Com o desequilíbrio nas contas, Romeu Zema (Novo) não pode realizar novos concursos. Segundo o governo, as nomeações não ferem a Lei de Responsabilidade Fiscal porque foram concretizadas após aprovação por parte da Câmara de Orçamento e Finanças (COF) e nota técnica da Secretaria de Planejamento e Gestão (Seplag).

Após fazer um balanço de seis meses de governo no Bom Dia Minas desta terça-feira (9), o governador disse ao G1 que espera a sanção da reforma administrativa, além de outros projetos encaminhados à Assembleia Legislativa referentes ao Plano de Recuperação Fiscal, para normalizar o quadro de policiais civis.

“É notório para todos a situação financeira do estado. Com isso, este ano, estamos tendo que postergar a efetivação de várias pessoas, equipes que prestaram concursos em anos anteriores porque não estamos conseguindo pagar a quem já está. Então, colocarmos mais pessoas iria agravar este quadro financeiro. Nós estamos aguardando que as reformas sejam aprovadas para que o estado melhore a situação e nós venhamos a condição de normalizarmos”, afirmou o governador.

Zema reconheceu que, além de investigadores, faltam bons equipamentos para o trabalho da categoria. “Com toda certeza, [as investigações] poderiam ser aceleradas. Tudo que envolve recursos financeiros tem sido prejudicados dentro do estado.”

O que dizem os envolvidos

O Ministério Público de Minas Gerais disse que o governo de Minas Gerais tem autonomia administrativa e financeira para gerir a contratação de pessoal. O MP disse que acompanha a situação em cada local do estado, e vem atuando onde tem identificado prejuízo à população.

A Polícia Civil de Minas Gerais (PCMG) informa que, apesar do déficit constatado no efetivo, “trabalha diuturnamente e efetivamente empenhada para dar resposta à sociedade ao fenômeno criminal. Para tanto, dispõe de servidores capacitados para prestar atendimento de qualidade à população”.

Informa, ainda, que a atuação de polícia judiciária se dá em todo o Estado, que conta com 73 Delegacias Regionais e 71 unidades de Plantão, as quais cobrem investigações em todos os municípios mineiros.
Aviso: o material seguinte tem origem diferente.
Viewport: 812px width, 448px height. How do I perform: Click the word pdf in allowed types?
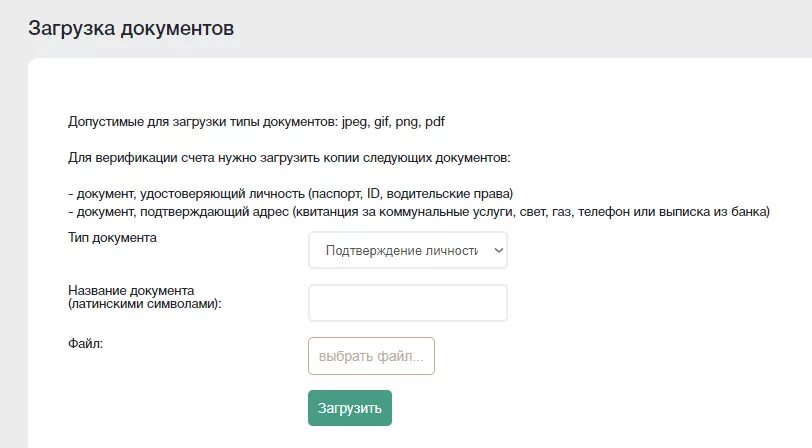[x=435, y=122]

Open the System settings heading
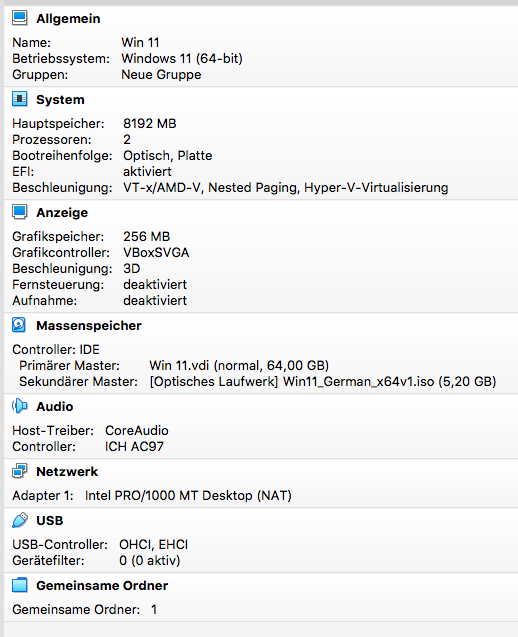click(60, 100)
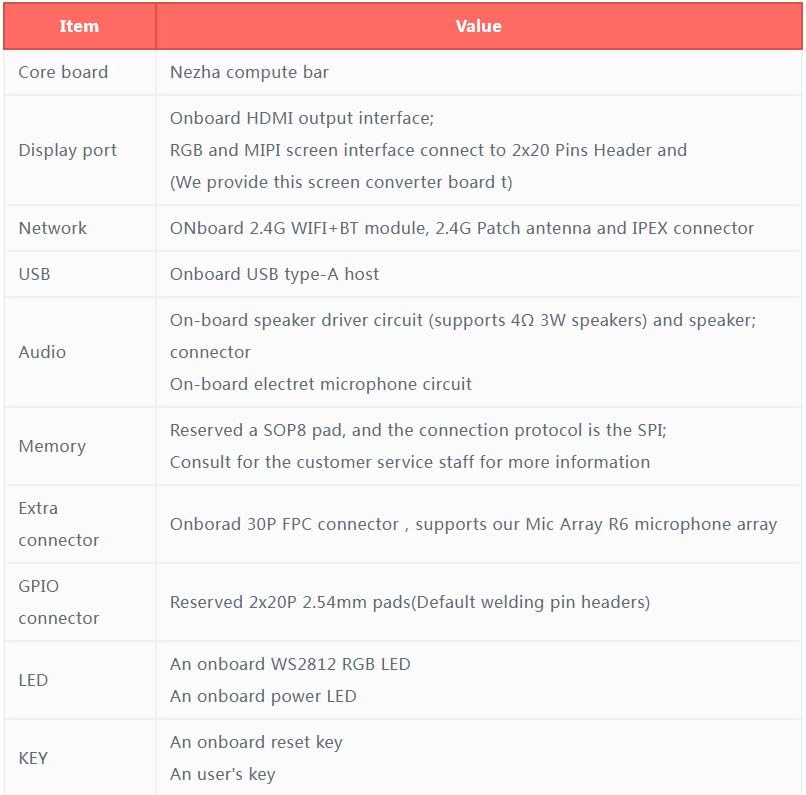Select the Audio row label

click(x=42, y=352)
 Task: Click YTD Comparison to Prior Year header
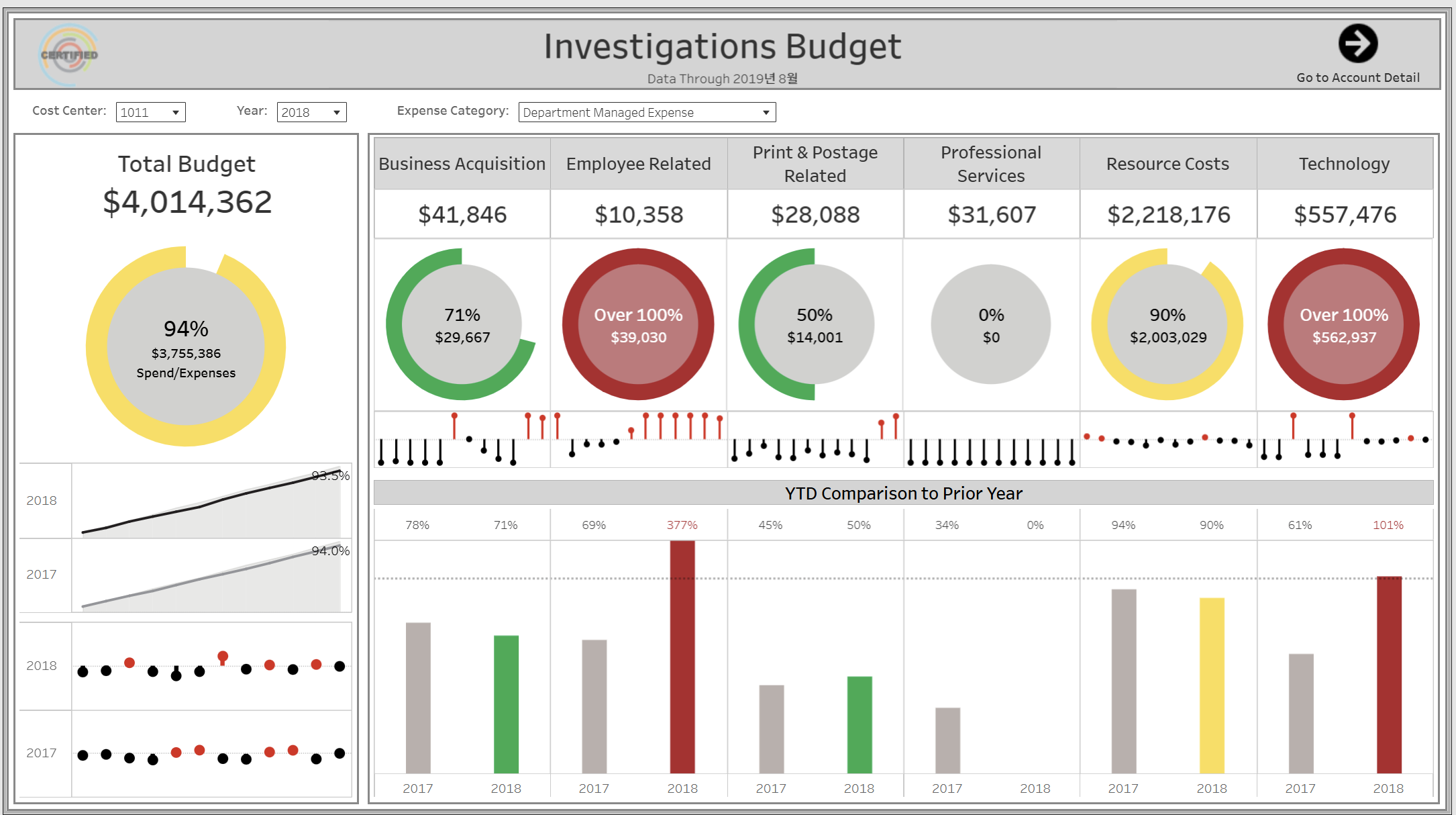(x=903, y=493)
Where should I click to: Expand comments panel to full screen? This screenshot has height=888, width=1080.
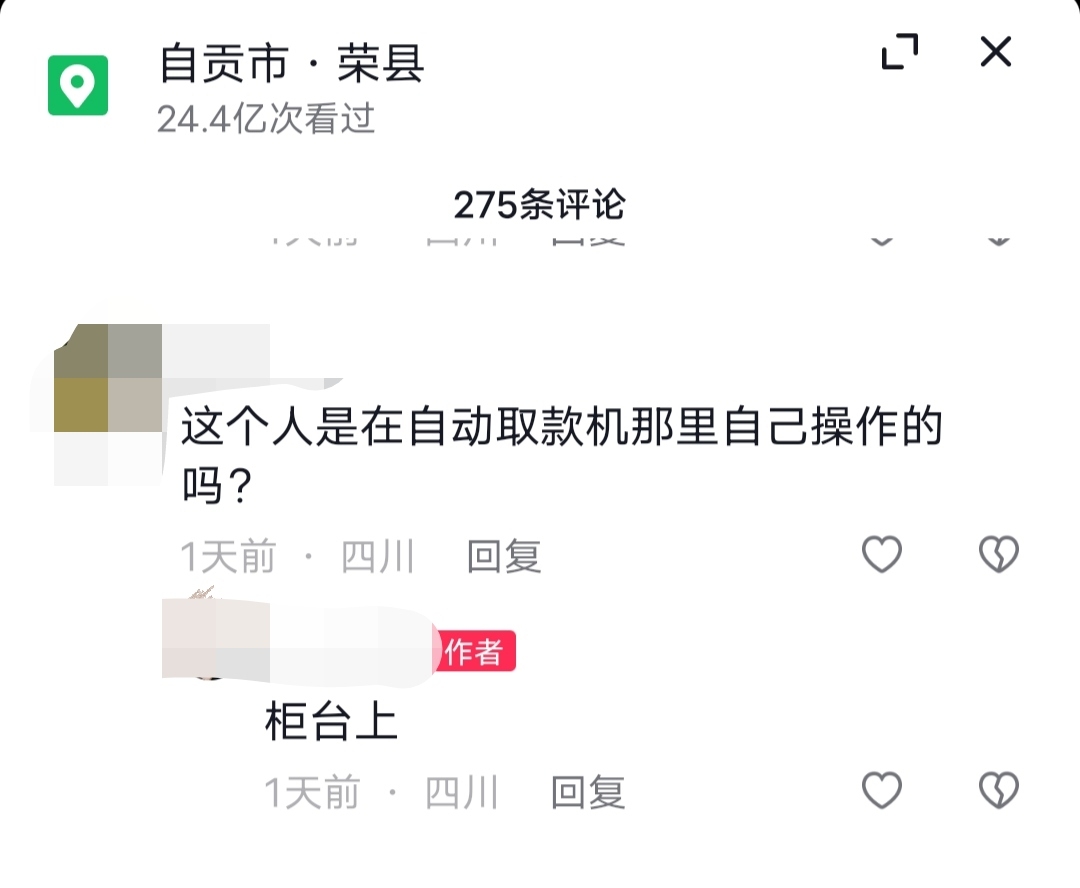pos(900,51)
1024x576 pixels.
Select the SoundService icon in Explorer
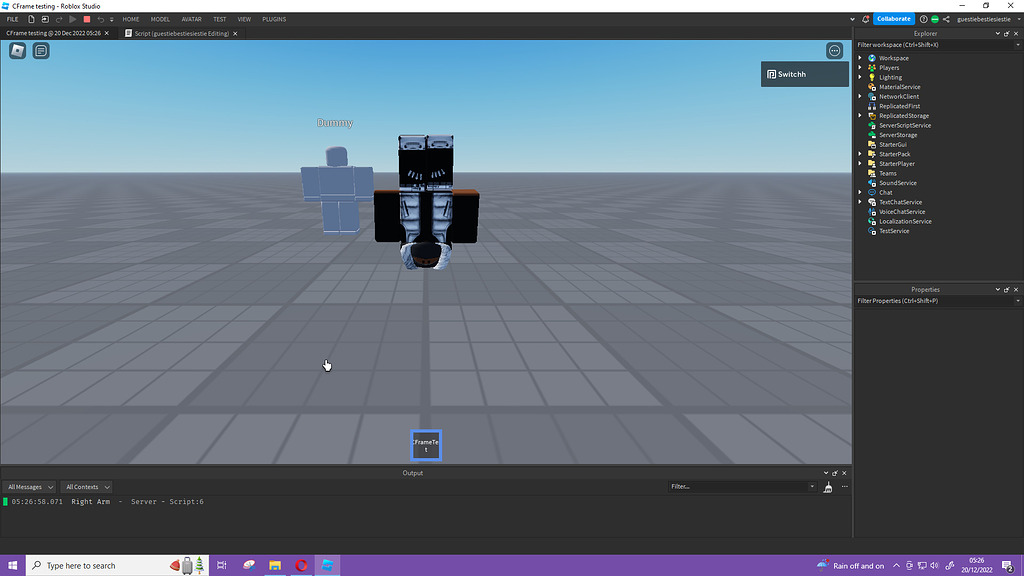pos(871,182)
Além disso, os sete Departamentos de Atuação Especializada dão suporte também em todo o território, auxiliando as ações dos 19 Departamentos Territoriais.

De 1º de janeiro a 21 de junho a PCMG executou mais de 570 operações em todo Estado com foco no combate a organizações criminosas, lavagem de dinheiro, sonegação fiscal, tráfico de drogas, homicídios, dentre outras.